Il y a beaucoup de choses à garder ensemble. DuVernay ne laisse rien de côté, l’expert à interviewer, la phrase de Primo Levi à cadrer, les piliers du système des castes à expliquer, puis les faits historiques, les horreurs des champs et les images des navires négriers. Et en filmant tout de la même manière (passé et présent), cela insuffle au film un sentiment de uniformité générale de la télévision. Un ensemble de souffrance qui est tantôt un récit théorique, tantôt un mélodrame avec une musique de chantage mais efficace : par exemple l’histoire de l’enfant noir exclu de la baignade dans la piscine.

Jon Bernthal et Aunjanue Ellis-Taylor dans « Origin ». (La Biennale)

Ava DuVernay : «Origine va à la racine du racisme

Isabel, la protagoniste de Origine, il traverse trois continents, des événements historiques parmi les plus sinistres et dramatiques, ainsi que sa vie. Un film à grande échelle. «Oui – a répondu lors de la conférence de presse Ava, également scénariste et productrice – c’est un film très ambitieux, structuré et complexe. Après avoir lu le livre – trois fois – Je voulais que tout le monde vive cette histoire incroyable. Le problème était de trouver une structure efficace. Cela combinait le livre et Isabel, avec qui j’ai parlé pendant plus d’un an.

Incroyable mais vrai, Origine il a été tourné en 37 jours et en 16 mm, se réjouit Ava. Un travail urgent. Mais cela la satisfait davantage, en plus d’être la première femme noire en compétition à Venise (« ça leur a pris 8 décennies »), c’est voir qu’un film sur une histoire de ce genre, une histoire de noirs, a de la visibilité. « Vous ne savez pas combien de fois on m’a dit que personne ne voulait entendre parler de nous, qu’aucun festival n’accepterait ces histoires (y compris Venise, alors ils m’ont dit ‘n’essaye même pas’), qu’il n’accepterait pas être distribué ». produit indépendamment, Origine il vient d’être acheté pour une distribution internationale (ndlr).

Le film commence avec la mort de Trayvon Martin. Pourquoi vouliez-vous commencer le film comme ça ? « Parce que le livre – continua Ava – est né de cet épisode, véritable début du mouvement Black Lives Matter. Sa présence demeure tout au long du film, et d’ailleurs je termine avec lui».

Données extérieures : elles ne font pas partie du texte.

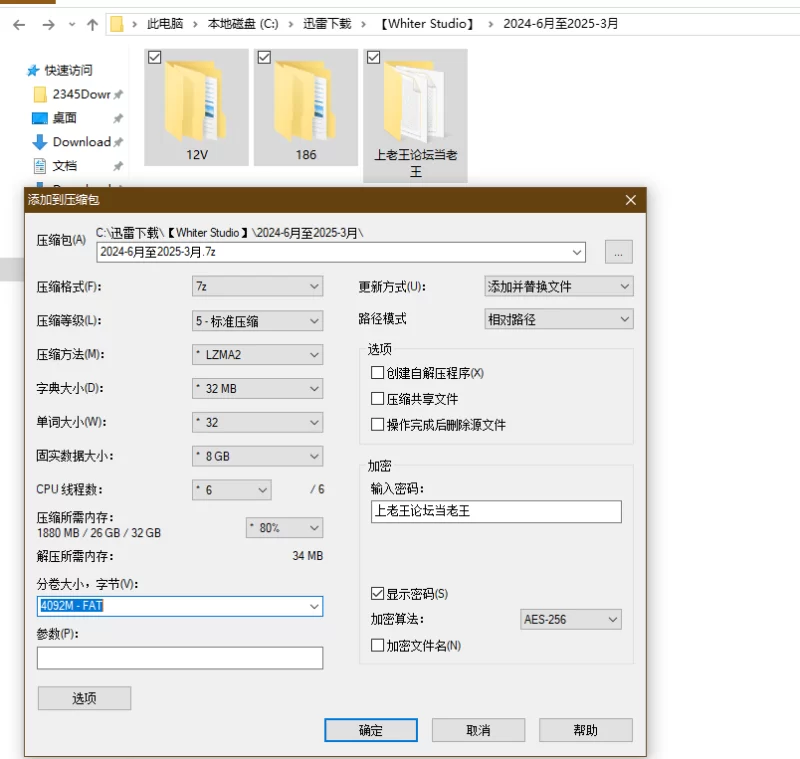The image size is (800, 759).
Task: Uncheck the 显示密码 checkbox
Action: pyautogui.click(x=377, y=593)
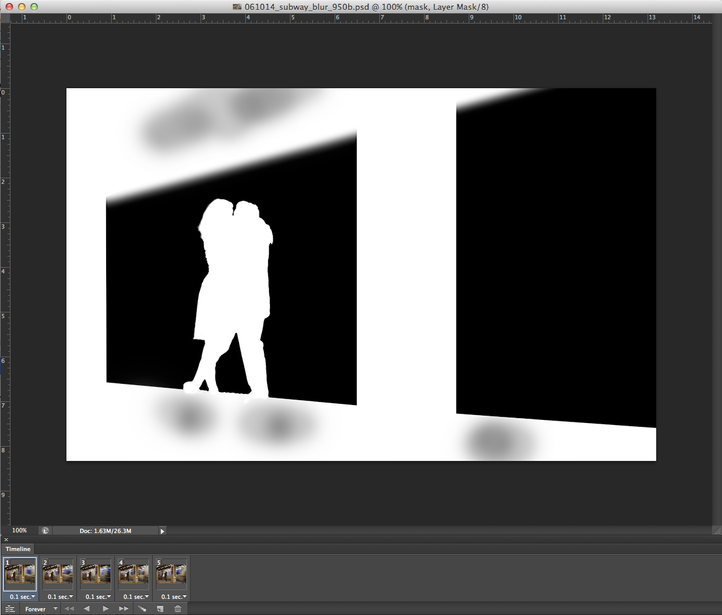Change frame 3 delay via its 0.1 sec. dropdown
Image resolution: width=722 pixels, height=615 pixels.
click(96, 596)
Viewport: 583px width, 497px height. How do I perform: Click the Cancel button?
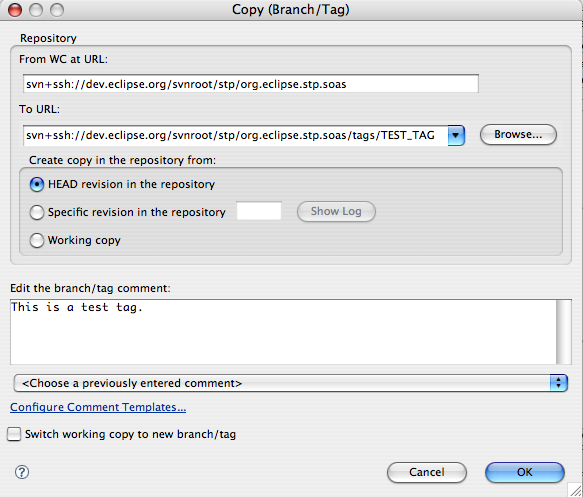tap(427, 472)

De gauche à droite, acteurs et producteurs de « Origin » : Matthew J. Lloyd, Jasmine Cephas Jones, Paul Garnes, Ava DuVernay, Suraj Yengde et Spencer Averick. (Getty Images))

Nous ne pouvons pas surmonter un traumatisme sans y faire face

Il y a une phrase dans le film qui revient souvent : « Nous ne pouvons pas surmonter un traumatisme sans y faire face. » Son sens, qui concerne principalement Isabel, a caractérisé le décor du film lors du tournage. En effet, selon Matthew J. Lloyd, directeur de la photographie: « Reconstituer des scènes de la Shoah et de l’esclavage, ou celles de pauvres Dalits indiens plongés dans les excréments, pour les plus de 300 personnes présentes dans le film, cela signifiait avoir une conversation continue sur les peurs et la fragilité ».

Enfin, Ava, art connecté et justice. Pourquoi ce film qui détaille en quoi la violence est un projet, un plan étudié à table et largement appliqué, il se veut aussi un texte instructif : « Quand je parle d’imaginer un avenir, je veux dire que la créativité et l’art visent la même chose que la justice. Un artiste crée un monde qui n’existe pas, la justice fait de même. Ainsi, si l’intention de création est bonne, les produits sont, et peuvent, changer, donner une idée d’un avenir possible. Même en nous apprenant à nous y opposer ».